In this effort, we aimed to summarize the metabolites that are significantly altered in DR and explore the metabolic pathways involved in the onset and progression of DR. The findings might move the care of patients with DR toward a personalized approach and lead to new therapeutic options.

Methods

Search Strategy

Publications on metabolomics studies on DR were independently searched and scanned by two authors (XWH and YW). Disagreements were solved by discussion with a senior author (CWP). We obtained relevant articles by searching PubMed and Web of Science before September 30, 2020, with the following search terms: (“metabolomics” or “metabonomics” or “metabolome” or “metabolic profiling”) AND “diabetic retinopathy.” Additional articles were identified by searching the reference lists of the included studies.

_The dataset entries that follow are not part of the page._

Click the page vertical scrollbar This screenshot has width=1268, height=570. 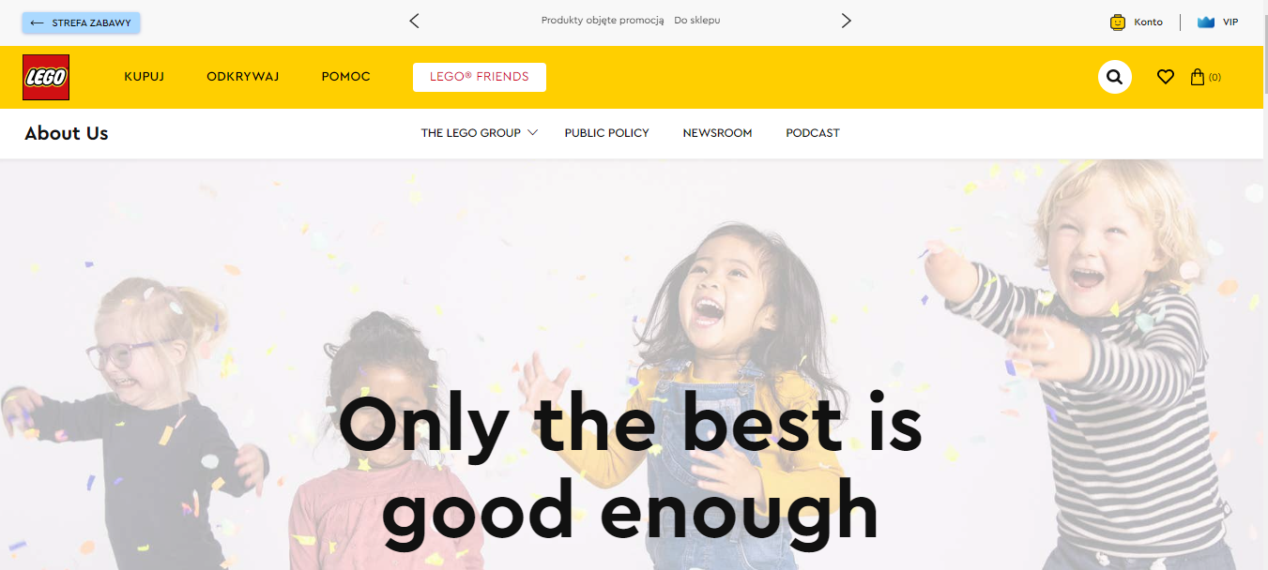[x=1264, y=281]
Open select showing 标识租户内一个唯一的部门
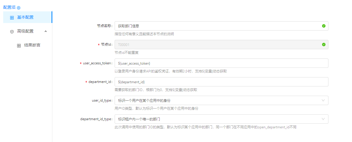The width and height of the screenshot is (352, 142). [215, 119]
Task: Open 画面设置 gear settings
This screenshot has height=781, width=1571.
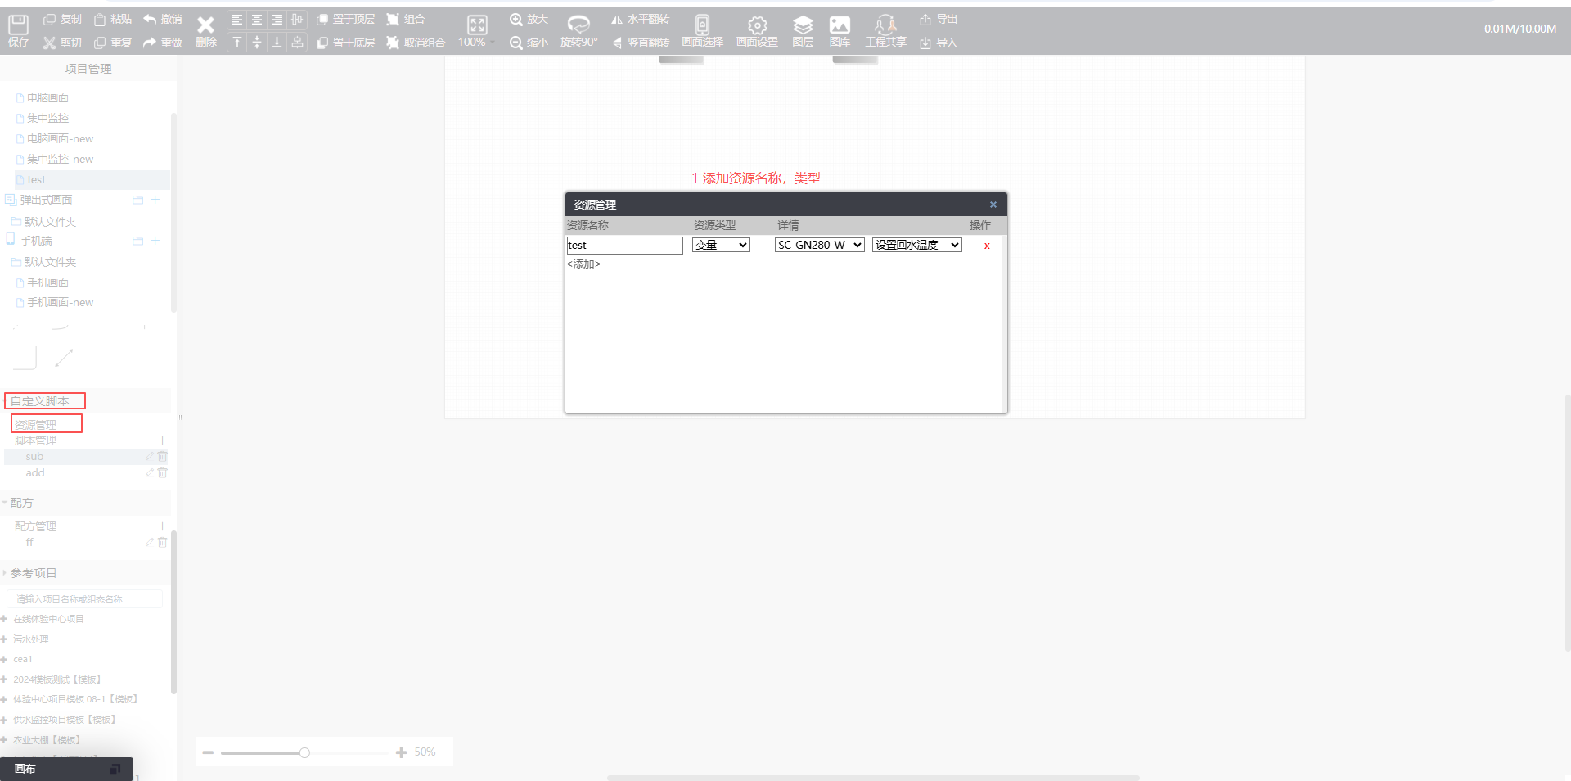Action: point(757,25)
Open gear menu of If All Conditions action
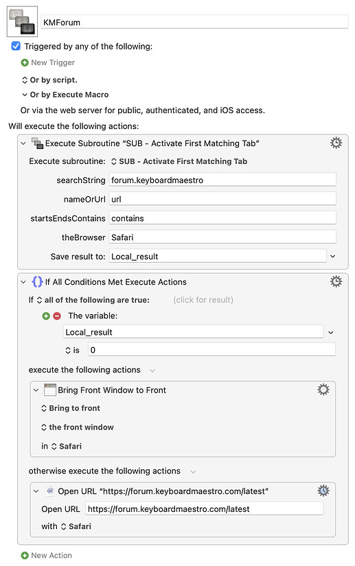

Inclusion and Exclusion Criteria

Studies assessing the application of metabolomics to identifying biomarkers of DR, as well as studies that applied mass spectrometry (MS)-based or nuclear magnetic resonance (NMR)-based metabolomics on humans, were considered in this systematic review. Studies with clear statistical methods and that met the criteria for differential metabolites were included in the review. Animal studies, drug-evaluation reports, review articles, and abstracts without full texts were excluded.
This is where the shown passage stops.